EnergyFactor By ExxonMobil | Pespectives has a new home

A hundred-fold increase in oil production

Just six years ago, oil production from North Dakota’s Bakken region registered at a modest 6,000 barrels per day – and even that represented a high-water mark for the previous 12 years.

I mention this fact to communicate the impressive scale of the natural resource revolution spurred by innovative technologies that enable production from unconventional sources like shale and tight rock.

People know that the energy industry has dramatically increased domestic production of oil and gas the last few years, but by how much?

How about 100 times as much?

That’s the experience in the Bakken formation, where state officials announced that production in July exceeded 600,000 barrels of oil per day.
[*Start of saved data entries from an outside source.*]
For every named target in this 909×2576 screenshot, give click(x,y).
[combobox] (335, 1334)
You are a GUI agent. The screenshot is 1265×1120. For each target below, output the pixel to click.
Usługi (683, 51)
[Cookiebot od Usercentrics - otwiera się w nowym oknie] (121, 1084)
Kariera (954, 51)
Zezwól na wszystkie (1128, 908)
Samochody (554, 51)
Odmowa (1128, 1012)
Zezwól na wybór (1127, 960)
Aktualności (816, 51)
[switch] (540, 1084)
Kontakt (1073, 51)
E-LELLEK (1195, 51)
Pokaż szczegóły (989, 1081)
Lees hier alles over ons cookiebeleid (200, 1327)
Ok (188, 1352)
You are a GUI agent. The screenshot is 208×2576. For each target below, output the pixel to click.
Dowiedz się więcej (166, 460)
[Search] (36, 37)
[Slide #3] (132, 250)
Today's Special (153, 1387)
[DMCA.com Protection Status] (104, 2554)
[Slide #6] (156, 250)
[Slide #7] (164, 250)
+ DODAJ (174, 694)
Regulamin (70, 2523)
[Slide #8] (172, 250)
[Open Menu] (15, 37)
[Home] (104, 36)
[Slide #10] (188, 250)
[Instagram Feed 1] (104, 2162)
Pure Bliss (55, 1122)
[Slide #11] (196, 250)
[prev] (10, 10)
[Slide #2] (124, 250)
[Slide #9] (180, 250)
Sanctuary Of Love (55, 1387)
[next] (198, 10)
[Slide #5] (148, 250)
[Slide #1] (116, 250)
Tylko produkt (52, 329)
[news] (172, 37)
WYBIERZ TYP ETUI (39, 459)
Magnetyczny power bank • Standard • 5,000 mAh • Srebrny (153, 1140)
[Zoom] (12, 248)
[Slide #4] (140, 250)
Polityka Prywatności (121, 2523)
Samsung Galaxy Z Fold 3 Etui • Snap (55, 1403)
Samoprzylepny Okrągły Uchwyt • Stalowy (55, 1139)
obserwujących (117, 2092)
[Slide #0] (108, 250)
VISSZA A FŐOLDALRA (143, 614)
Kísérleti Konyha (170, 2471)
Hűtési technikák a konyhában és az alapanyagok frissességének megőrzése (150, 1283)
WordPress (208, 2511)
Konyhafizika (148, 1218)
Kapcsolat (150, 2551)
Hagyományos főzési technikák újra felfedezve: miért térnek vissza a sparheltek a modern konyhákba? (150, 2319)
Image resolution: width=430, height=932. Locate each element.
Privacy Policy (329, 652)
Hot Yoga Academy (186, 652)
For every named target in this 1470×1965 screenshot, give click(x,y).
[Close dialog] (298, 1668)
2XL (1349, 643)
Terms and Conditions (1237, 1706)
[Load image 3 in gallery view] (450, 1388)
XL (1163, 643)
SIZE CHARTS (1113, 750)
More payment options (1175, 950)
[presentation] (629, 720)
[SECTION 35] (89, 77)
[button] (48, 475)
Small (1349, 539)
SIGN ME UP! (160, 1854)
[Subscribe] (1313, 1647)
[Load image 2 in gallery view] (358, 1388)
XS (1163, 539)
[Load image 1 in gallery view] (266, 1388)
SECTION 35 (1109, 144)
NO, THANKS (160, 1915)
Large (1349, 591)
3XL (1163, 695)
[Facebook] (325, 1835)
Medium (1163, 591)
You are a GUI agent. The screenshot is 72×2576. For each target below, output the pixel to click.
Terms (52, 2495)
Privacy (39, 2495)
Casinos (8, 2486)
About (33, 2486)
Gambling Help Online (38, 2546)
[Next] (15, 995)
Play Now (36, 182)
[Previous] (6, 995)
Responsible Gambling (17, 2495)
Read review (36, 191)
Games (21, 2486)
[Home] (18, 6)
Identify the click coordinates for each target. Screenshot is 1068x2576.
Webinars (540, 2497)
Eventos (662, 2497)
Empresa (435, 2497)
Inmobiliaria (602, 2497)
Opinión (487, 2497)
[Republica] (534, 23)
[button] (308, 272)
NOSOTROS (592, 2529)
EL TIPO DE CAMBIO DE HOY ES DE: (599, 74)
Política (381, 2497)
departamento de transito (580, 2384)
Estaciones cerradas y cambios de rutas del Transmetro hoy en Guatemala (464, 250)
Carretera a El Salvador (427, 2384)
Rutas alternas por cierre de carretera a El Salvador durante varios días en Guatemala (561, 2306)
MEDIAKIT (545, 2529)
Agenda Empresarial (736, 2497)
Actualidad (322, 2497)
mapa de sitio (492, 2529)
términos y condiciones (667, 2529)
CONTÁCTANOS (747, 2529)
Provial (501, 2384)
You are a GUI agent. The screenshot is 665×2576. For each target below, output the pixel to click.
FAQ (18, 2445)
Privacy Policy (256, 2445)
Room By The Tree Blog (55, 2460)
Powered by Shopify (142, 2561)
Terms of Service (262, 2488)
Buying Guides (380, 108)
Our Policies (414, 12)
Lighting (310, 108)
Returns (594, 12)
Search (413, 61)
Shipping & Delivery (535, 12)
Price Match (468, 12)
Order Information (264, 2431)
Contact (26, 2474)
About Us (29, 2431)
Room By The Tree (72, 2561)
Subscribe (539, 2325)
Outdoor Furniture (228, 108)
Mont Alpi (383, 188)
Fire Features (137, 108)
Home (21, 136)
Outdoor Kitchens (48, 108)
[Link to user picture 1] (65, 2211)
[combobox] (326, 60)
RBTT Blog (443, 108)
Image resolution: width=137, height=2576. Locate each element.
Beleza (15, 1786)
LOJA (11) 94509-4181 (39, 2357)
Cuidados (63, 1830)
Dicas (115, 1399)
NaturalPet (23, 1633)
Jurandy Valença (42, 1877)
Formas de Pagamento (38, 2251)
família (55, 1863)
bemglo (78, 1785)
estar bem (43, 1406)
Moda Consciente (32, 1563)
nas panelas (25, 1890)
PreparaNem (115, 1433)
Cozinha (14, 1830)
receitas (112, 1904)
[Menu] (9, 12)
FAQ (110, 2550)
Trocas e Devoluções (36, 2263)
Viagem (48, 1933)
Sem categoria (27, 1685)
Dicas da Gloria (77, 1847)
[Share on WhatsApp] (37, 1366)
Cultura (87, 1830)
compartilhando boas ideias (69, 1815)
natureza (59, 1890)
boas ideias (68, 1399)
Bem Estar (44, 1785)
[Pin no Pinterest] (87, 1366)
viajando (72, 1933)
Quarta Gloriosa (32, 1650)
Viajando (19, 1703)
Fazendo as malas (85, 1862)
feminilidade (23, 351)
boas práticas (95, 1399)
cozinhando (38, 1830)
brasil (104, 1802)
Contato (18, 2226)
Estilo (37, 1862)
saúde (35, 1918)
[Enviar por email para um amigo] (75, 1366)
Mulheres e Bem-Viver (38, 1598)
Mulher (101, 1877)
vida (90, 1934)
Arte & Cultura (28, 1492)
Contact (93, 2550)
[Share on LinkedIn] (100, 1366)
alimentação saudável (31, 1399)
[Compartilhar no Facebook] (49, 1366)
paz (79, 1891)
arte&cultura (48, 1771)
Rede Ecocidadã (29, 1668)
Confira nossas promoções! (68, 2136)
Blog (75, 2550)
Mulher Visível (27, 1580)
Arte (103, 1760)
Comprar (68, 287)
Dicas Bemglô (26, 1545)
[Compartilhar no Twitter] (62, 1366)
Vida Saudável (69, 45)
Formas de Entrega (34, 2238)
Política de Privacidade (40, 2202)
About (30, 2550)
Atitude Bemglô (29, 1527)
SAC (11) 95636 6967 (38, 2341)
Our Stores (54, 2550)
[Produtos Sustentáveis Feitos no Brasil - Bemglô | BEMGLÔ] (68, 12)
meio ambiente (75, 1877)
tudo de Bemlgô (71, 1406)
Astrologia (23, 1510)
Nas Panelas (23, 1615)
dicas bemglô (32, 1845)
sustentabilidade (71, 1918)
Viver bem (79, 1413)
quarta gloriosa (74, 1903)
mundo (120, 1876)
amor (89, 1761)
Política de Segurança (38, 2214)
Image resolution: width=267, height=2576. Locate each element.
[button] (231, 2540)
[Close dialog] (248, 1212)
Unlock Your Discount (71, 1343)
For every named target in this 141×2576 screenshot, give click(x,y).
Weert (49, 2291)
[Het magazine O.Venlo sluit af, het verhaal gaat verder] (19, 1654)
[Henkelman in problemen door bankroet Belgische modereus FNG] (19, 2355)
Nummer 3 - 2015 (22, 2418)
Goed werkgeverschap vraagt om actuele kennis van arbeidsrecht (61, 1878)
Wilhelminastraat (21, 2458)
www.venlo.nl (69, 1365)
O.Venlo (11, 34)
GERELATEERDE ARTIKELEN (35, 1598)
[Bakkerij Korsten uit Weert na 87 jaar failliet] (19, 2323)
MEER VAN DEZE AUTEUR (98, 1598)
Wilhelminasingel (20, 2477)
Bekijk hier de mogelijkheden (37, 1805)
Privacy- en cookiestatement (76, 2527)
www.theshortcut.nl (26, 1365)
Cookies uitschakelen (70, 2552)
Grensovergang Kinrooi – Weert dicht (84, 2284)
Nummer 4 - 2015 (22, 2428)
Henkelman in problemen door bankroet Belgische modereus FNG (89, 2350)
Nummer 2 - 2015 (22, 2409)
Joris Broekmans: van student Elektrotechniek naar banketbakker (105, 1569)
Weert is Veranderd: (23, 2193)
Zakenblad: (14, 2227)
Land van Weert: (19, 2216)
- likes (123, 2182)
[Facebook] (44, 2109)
Think about that. What took the entire region more than three months to produce as recently as 2006 is now being brought online every single day in 2012.

What does this mean for the region? Jobs and economic activity. North Dakota enjoys the lowest unemployment rate in the nation at 3 percent. Tax revenues are pouring into state coffers as well.

This economic transformation and its benefits go beyond North Dakota.

A Federal Reserve Bank of Minneapolis report highlights the new demand for related products like sand, which is used to prop open tiny fissures in the rock created by the hydraulic fracturing process. The need for related products is creating jobs and growth even in areas not located over formations like the Bakken.

“In just a few years,” the report notes, “frac sand mining has lifted local economies—mostly in Wisconsin—by providing well-paying jobs, raising household incomes and pumping revenue into area businesses.”

The National Petroleum Council suggested last year that oil shale and tight oil formations could produce 2-3 million barrels of oil per day by 2035.

Given the dramatic recent increase in production from the North Dakota portion of the Bakken, it looks like we are well on our way.